She had never seen him like this. His outburst had incinerated every wall he normally put up against her. But the defeat in his eyes wasn’t hard to see. Only now did she begin to understand how badly he’d been broken in Hell. And deep inside, she grappled with her rage that anyone could do this to him, whatever choices he’d made.
“Lucifer did this to you,” she said, wishing it had been anyone other than a being she couldn’t possibly defeat on Meresin’s behalf. Because that’s what she wanted to do—to fight for him. Maybe it was time to accept that her need to fight for him was at least half the reason she was here to begin with.
He moved one shoulder in a faint shrug. “Yes…and no. I was the Angel of Storms, in the beginning. I was young, and often alone, and very unhappy. I wanted more without knowing what that might be. Power, I thought, would bring me everything else I lacked. I knew who could give me power. I must have looked like the perfect vessel for the kind of experiment Lucifer had in mind. But I never forget that I’m the one who sought him out.” He sighed. “And now I’ve hurt you.” He slid his hands beneath hers and traced the edge of her thumb with his. It was a simple gesture, but one that reverberated all the way through her.

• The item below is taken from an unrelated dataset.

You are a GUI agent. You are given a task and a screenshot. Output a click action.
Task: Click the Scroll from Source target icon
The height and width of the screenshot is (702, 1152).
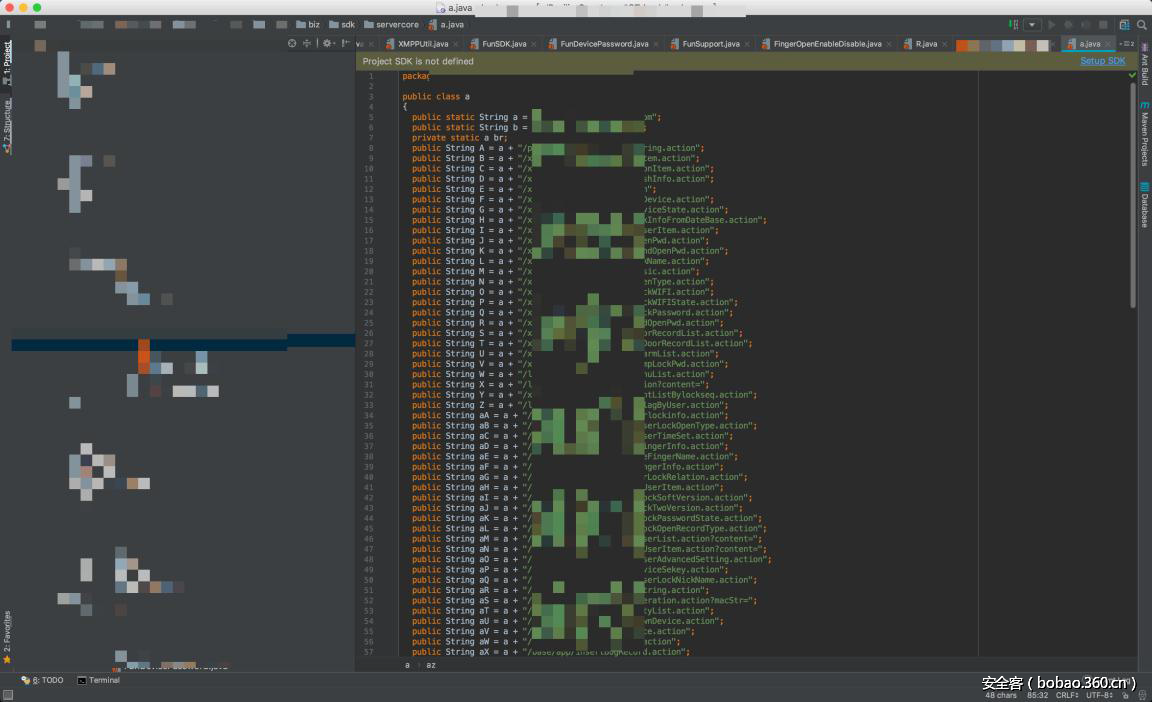click(x=292, y=43)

He’d never spoken so much to her at once, at least not about himself. Nor had she ever seen this tenderness in him, not even last night. She wondered what he’d been like before he’d decided to become a ticking time bomb—and why he’d done it in the first place. Had it really been so bad for him in Heaven?
“I told you,” she replied, gentle but firm. “I’m not hurt. I can handle it.”
His eyes lifted to meet hers. “Didn’t you say something like that after you were stabbed with a fire sword? Didn’t work out so well.”
She shrugged. “I’m a glutton for punishment, I guess. We all have our quirks.” She sought to change the subject back to the matter at hand, before he tried to leave her here on the beach. After what she’d just seen, there was no earthly way she was letting him go running off to try to save their lives by himself. He needed her.
Remember…Caius needed you, too. Until he didn’t.
She pushed the nagging voice away and tried to follow her own advice: focus on the present.
“Call Uriel,” she said. “Try again. I won’t say anything this time.”
“It wasn’t you,” he replied. “You don’t understand the kind of darkness I’ve existed in. What you hear from the others about their lives in Hell…mine was very different. Everything that made me an angel was stripped away.”
“That can’t be true,” she said. “You wouldn’t even be here if Uriel thought you were a lost cause. He treats all of you like a project. A really frustrating project. He has to have a point with this.”
Meresin glowered. “He does have a point. This is his way of proving that I’m beyond help. Levi’s the one who let me out of my cage. Uriel had nothing to do with it. Now he just has to deal with me as best he can, but believe me—this isn’t some redemption project. I’m not much more than darkness and lightning now. He knows the storm is all I have left.”
“No,” she said. “If that were true, I’d be a nice little pile of char right now. You pulled back.”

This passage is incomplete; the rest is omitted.